--- EXERCISE BRIEF ---
Continue the tax tribunal summary below about the late Form 10CCB upload, picking up right after its last sentence.

No Dispute on Eligibility Conditions:
It was not disputed that the company met all statutory conditions — it was DPIIT-recognized, its accounts were audited by a qualified auditor, and the audit report did certify compliance with relevant conditions. The only lapse was the timing of the file upload for Form 10CCB.
Technical vs. Substantial Compliance:
The Tribunal acknowledged similar judicial pronouncements on related provisions like Section 80IC and Section 80IA, where courts and tax tribunals have held that procedural lapses should not deny substantive benefits if compliance occurs before completion of assessment or the defect can be cured.
Recognising this principle, the ITAT held that the non-furnishing of Form 10CCB at the time of original filing was a mere technical lapse. It remanded the matter to the Assessing Officer with a direction to obtain the Form 10CCB and allow the deduction if conditions are otherwise satisfied.

--- SUPPLIED INFORMATION ---
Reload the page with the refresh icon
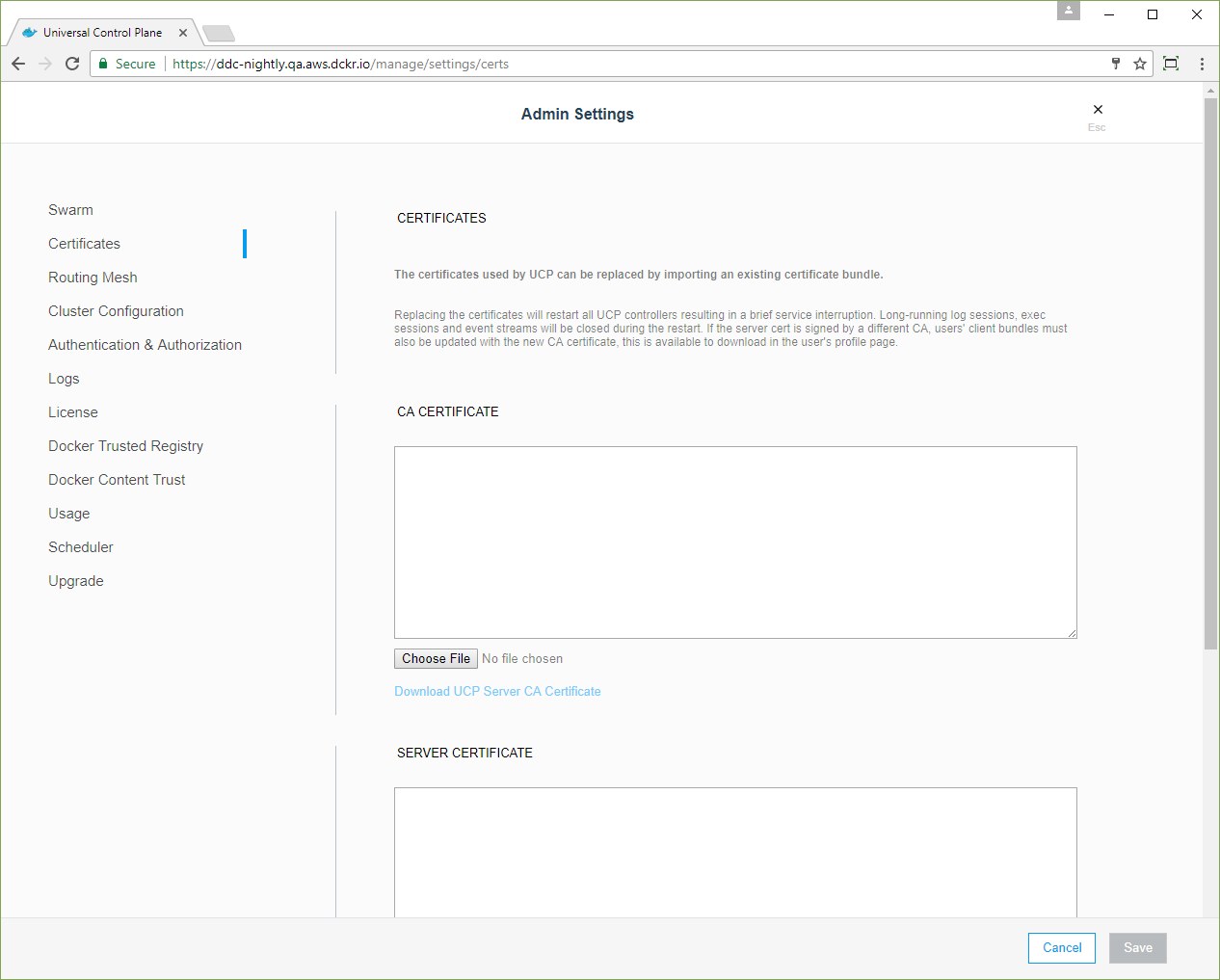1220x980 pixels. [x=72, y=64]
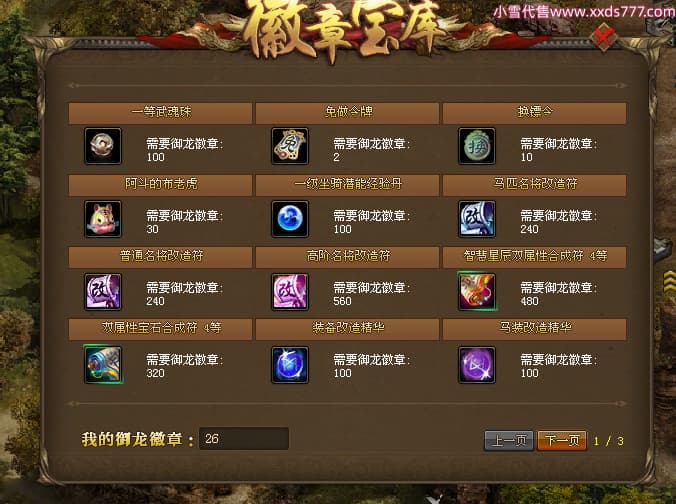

--- ANSWER FOR THE TASK ---
Applicable Law
To understand the legal backbone of this judgment, it’s important to know how Section 80IAC operates:
What Section 80IAC Says
This provision allows certain start-ups to claim a deduction of profits from their business for specified years if specific conditions are satisfied. These include holding a valid DPIIT recognition and carrying out eligible business activities.
Role of Audit and Form 10CCB
The Act, read with rules framed under it, requires entities claiming this deduction to furnish an audit report from an accountant, certifying compliance with conditions, in Form 10CCB. Traditionally, such forms are expected to accompany the return filed under Section 139(1). Failing this, many CPC systems and Assessing Officers treat the claim as defective.
However, a growing body of jurisprudence has evolved around the idea that procedural requirements like filing of specific forms in a certain manner should not defeat genuine claims — provided the substance of eligibility is present and the taxpayer makes efforts to cure any lapses. Similar reasoning has been adopted in cases under Sections such as 80IA and 80IC.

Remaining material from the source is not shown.